Santa Barbara will host its first Starry Nites Festival, happening at the Live Oak Campground, on March 18-19. The event will feature established acts such as the Alan Parsons Project, The Kills, The Dandy Warhols, and Strawberry Alarm Clock. In total, forty different bands will play the two-day event, which includes four different stages, on-site camping, and visual installation pieces by OBSCURA DIGITAL.
Headlining the first night, The Kills are a minimalistic blues-influenced lo-fi group that have been together since the early 2000’s. Featuring lead vocalist VV (Alison Mosshart) and guitarist Hotel (Jamie Hince), the U.K.-based duo is well-established in festival and mainstream indie rock crowds, having toured with acts such as the White Stripes.
They’ve recently acquired even more mainstream success when their most recent album, Ash & Ice, charted worldwide, faring especially well in New Zealand and some European markets. In support for their most recent release alone, the duo has played in six different countries so far, including a spot in the notorious Isle of Wight Festival in England.
For the second night, legendary producer and audio engineer Alan Parsons takes the stage with namesake progressive-rock band The Alan Parsons Project, also known as APP. APP have seen commercial success with their first album, Tales of Mystery and Imagination, which broke the U.S. Billboard Top 40, as well as a string of charting singles that followed in the late 1970s and early ‘80s. Alan Parson himself is renowned in the music industry for his work in the production of The Beatles’s Let It Be and Abbey Road, as well as Pink Floyd’s The Dark Side of the Moon.

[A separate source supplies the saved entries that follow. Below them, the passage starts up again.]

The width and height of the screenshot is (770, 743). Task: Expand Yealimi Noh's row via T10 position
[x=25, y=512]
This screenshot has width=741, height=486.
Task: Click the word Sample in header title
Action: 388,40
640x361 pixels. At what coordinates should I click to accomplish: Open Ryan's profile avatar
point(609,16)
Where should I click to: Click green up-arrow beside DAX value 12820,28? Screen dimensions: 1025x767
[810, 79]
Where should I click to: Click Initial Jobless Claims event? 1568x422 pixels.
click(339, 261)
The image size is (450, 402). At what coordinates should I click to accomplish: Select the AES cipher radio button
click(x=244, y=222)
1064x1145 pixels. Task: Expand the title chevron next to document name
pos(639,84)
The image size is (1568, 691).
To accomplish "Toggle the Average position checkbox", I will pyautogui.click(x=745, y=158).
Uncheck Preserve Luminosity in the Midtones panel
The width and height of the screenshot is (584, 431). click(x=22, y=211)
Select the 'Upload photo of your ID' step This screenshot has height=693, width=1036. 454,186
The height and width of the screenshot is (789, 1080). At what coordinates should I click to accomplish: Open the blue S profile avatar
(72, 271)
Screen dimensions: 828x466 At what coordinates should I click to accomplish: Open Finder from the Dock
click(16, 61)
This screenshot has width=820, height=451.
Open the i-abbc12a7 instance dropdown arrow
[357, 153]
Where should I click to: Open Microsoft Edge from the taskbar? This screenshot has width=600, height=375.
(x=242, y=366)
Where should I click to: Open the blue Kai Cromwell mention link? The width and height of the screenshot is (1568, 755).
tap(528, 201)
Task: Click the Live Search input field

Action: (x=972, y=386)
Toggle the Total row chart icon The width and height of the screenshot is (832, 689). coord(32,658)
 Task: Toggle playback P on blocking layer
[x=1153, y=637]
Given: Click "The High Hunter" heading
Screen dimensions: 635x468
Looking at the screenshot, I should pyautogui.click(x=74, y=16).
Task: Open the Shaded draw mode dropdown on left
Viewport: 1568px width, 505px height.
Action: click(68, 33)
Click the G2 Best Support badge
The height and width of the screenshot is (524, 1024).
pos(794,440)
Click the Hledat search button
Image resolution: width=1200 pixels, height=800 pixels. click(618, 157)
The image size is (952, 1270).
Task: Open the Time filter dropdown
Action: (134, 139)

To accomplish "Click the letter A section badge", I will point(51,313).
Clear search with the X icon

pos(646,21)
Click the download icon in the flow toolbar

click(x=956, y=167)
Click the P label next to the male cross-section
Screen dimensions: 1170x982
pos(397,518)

Another highly anticipated event within the festival are the visual projection pieces by OBSCURA DIGITAL. According to the festival’s website, the installation “Fire Eyes” is a collection of projected art pieces for the purpose of visual appeal, while also making a statement on the fragile coexistence of people and nature. Not much detail is provided on what will specifically be projected, but the projections will interact with the surrounding scenery including oak trees, a nearby valley, and distant cliffsides. The images are described to be both interactive and telling, representing both the festival’s audience and endangered animals.
The event is being put together through the combined efforts of Tommy Dietrick, the founder Desert Stars festival, and Kerry Brown, founder of Starry Records. On the website, they describe the purpose event as encouraging the creation of a community in urban society through exposure and interaction with nature, and being environmentally conscious when doing so. Starry Nites is picking is picking up a lot of local attention (the Facebook page already has over 2,000 likes) and has the potential for a great turn out.
Tickets are currently on sale for $85 for a single day or $150 for the weekend, with camping passes going for $25. UCSB and SBCC students can receive a 10 percent discount on weekend passes, as well as free camping passes, and if you want to skip monetary expenses entirely, there are volunteer forms available on their website. The on-site campground includes tent areas and limited RV parking, and has hot food and showers available.